Why is that sad? It looks like progress to me.

Economizing on inputs is how productivity improvements look like. Human capital is an input like any other.

Similar considerations apply to more boring enterprise software development too: most developers these days could probably not write a hashtable from scratch. And that's good! We have libraries for that. Thus the industry is much more accessible to more people.

(I do understand the temptation of nostalgia.)

>> just 25 years ago the game industry was filled with people extremely knowledgeable in assembly. yet today it is viewed as a black art. sad.

> Why is that sad? It looks like progress to me.

It is progress, yes, and I wonder where compiler authors are going to come from in the future. If we forget how to write in assembly, we forget how to tell computers how to do it.

I think of it by way of analogy: I can buy bottles of water in the store, so why do I still want drinkable water from my tap? Bottled water is progress, and drinkable water from the tap is "the old way." The old ways are important. Especially when they are the foundations of our modern technical society like compilers are.

It is true that new people can learn assembly when it comes time for them to write a compiler, or contribute to one, and as the number of assembly authors falls, the fewer opinions we will have about things, and the more monolithic things will be. When lots of people are part of a community, there is great diversity of thought in that community. If it's just a few (hundred?) people who speak assembly, the diversity of thought, and thus innovation in compilers will be almost nil. It is literally better for everyone if there are more who can write assembly well.

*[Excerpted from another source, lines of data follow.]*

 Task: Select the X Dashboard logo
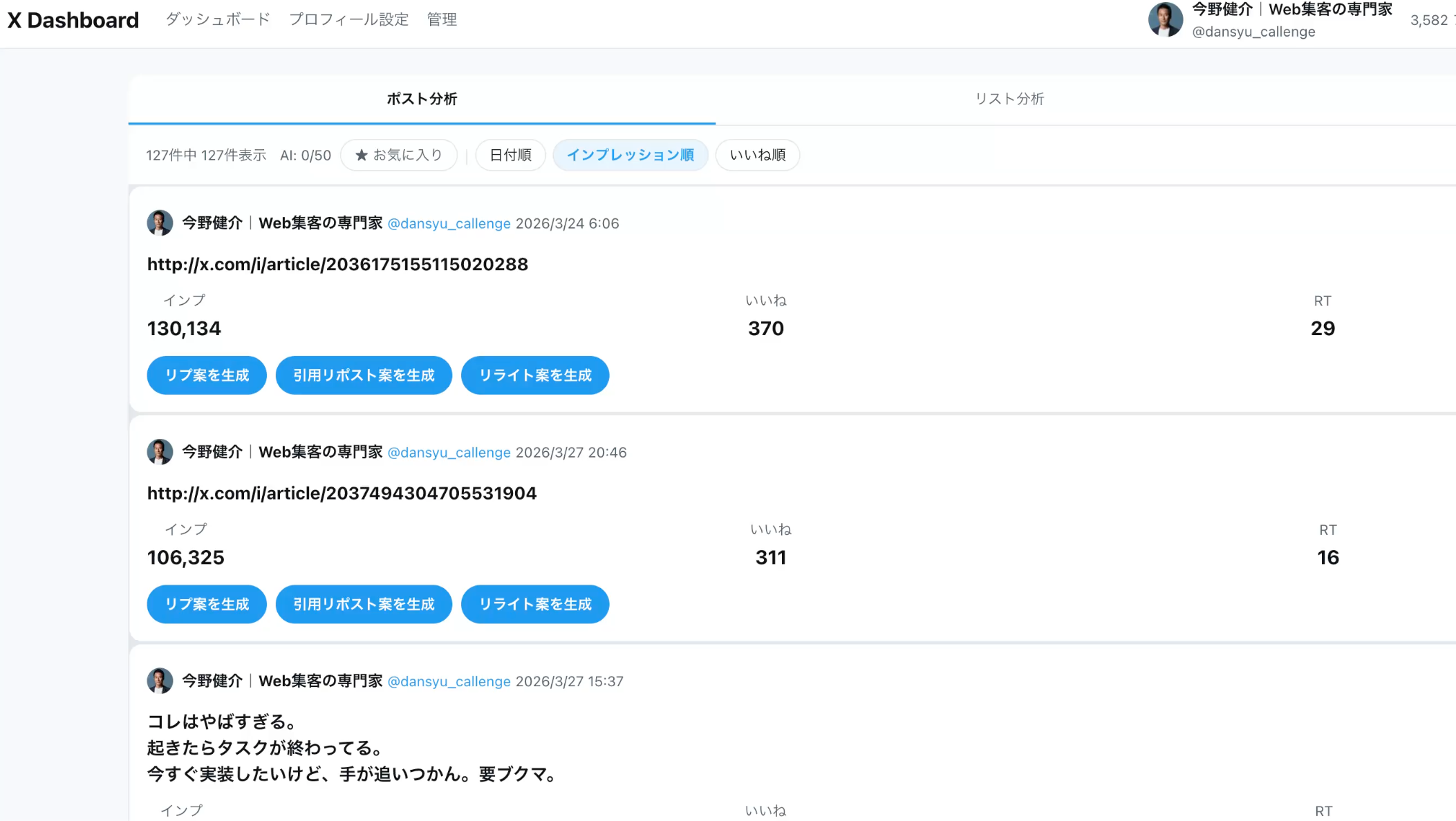click(x=72, y=20)
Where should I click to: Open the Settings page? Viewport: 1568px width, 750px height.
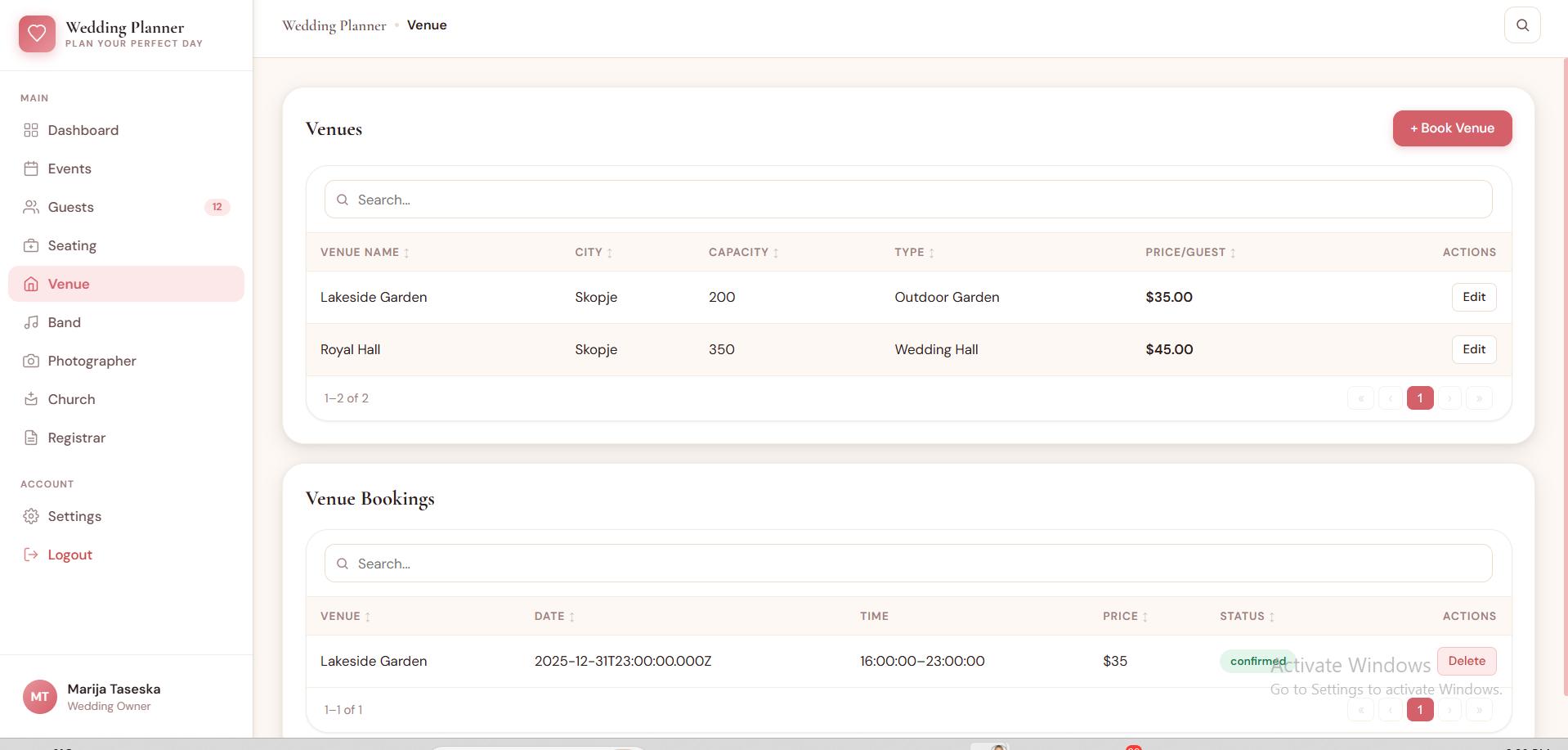[x=74, y=516]

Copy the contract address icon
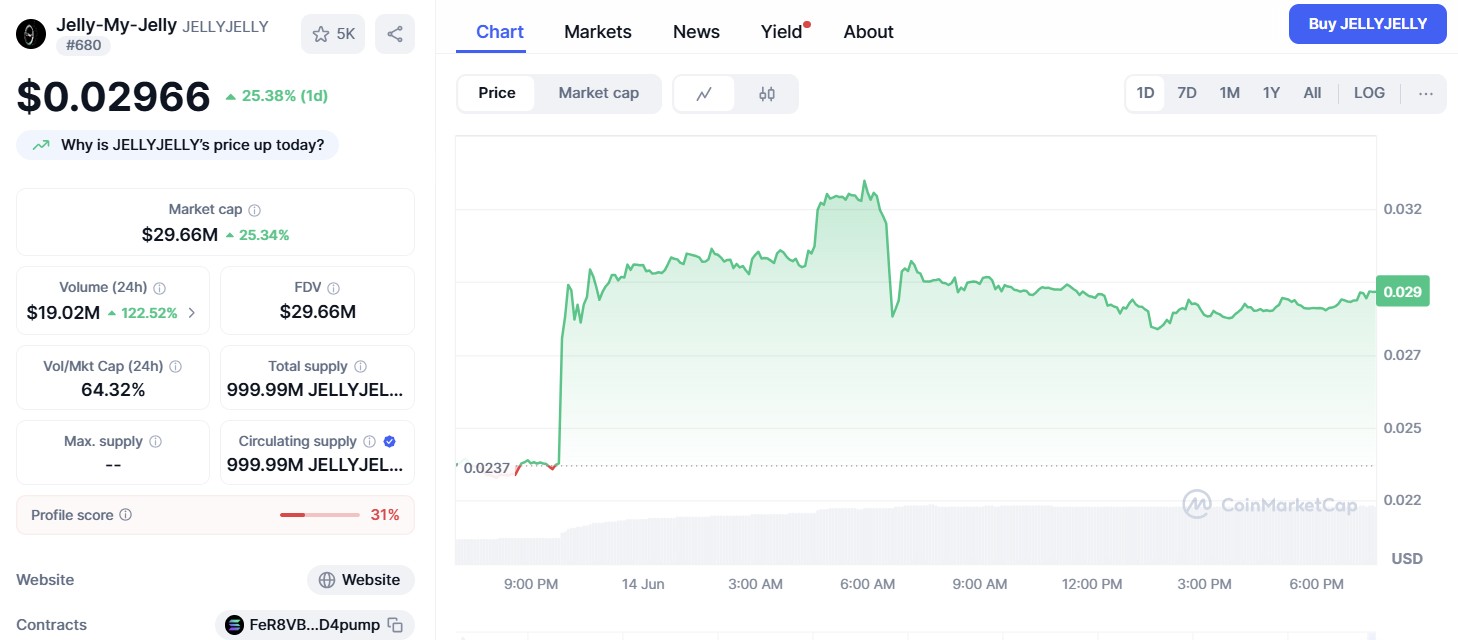point(396,625)
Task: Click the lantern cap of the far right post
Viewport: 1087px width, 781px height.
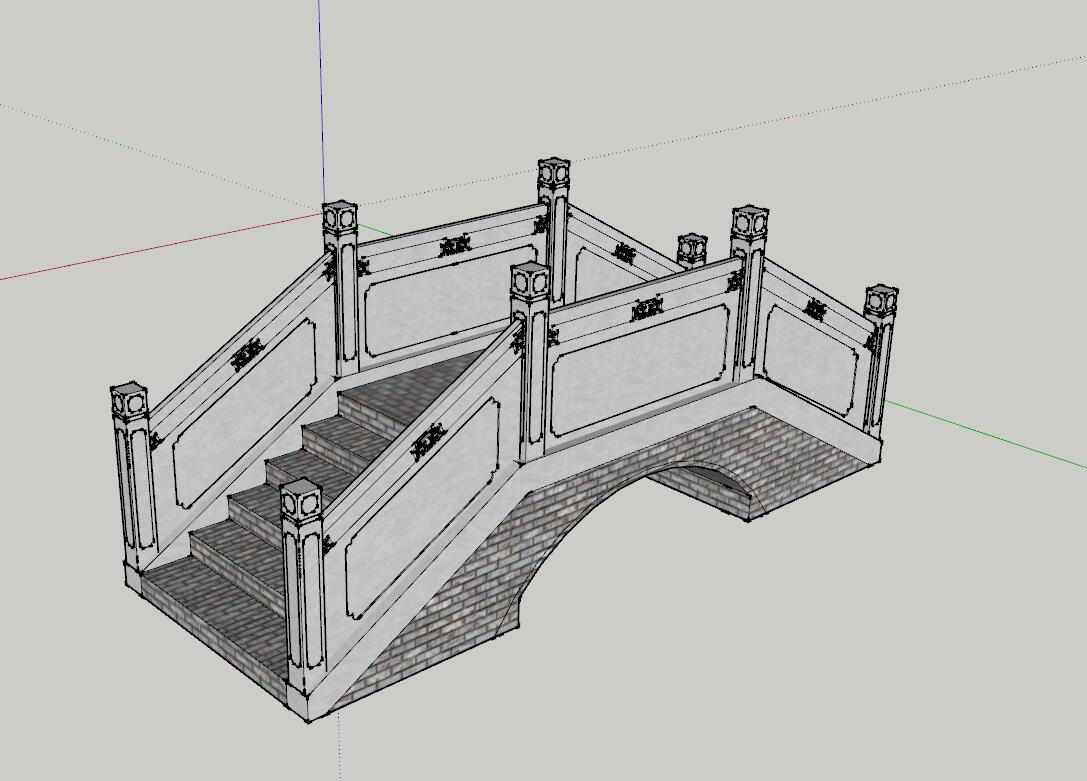Action: pyautogui.click(x=881, y=302)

Secondly, people are avoiding learning assembly because they are afraid of it, which makes some sense to me at first glance, and makes no sense to me after writing some assembly. There is literally nothing scary about assembly; it just SEEMS scary. It can be quite fun to see just how little it takes to do things, and then observing just how unbelievably fast those programs are when run.

Part of the sadness I mention above is just "old man yells at cloud," but some of it is, I believe, bad for us in the long term if assembly does truly become a black art.

I think it's more "old man yells at cloud" than you realize. Do you think people who manually input programs by moving wires around lamented bytecodes and assemblers? I would guess they did. The better C compilers get, the less there is to do in low-level code, and the less there is to innovate on that will be missed by no one knowing more than what's left. They can already compile themselves.

This lament draws a straight line back to concerns over books hurting memory and a culture of oral and visual teaching and storytelling. Books probably did have that effect, but the gain was worth it. There would have been no books to hold on to the progress of the ancients through the various rough patches Europe went through without books. "How much progress was lost because it wasn't written down?" and "how much progress was lost because the tools were inaccessible to the person with the right idea?" are the same question.

Assembly is fairly easy to learn (going by my few attempts) in the same way picking up the syntax for most languages is easy, but doing anything non-trivial is at least as involved as any other way of communicating with thinking sand.

Keep in mind that the industry has grown so much, that in absolute terms we might have more people who knew assembly than ever before, even if the relative proportion has gone down.

Btw, compiler writing has also improved a lot. Thanks to projects like LLVM, you don't need to know assembly to write a compiler for your new language.

Also: there's plenty of people with interest in obscure technologies and languages. Have a look at the demo scene where people still write new material for the Commodore 64. Or the trend of making new games for NES and the original Gameboy. There are plenty of people who work close to the bare metal, because it's fun.

Not your main point, but bottled water is not progress. Clean tap water is more sophisticated and efficient.
It's more efficient for many uses, but not all.

Eg bottles are more convenient when hiking. (Though there's no reason why you couldn't just put tap water in a bottle.)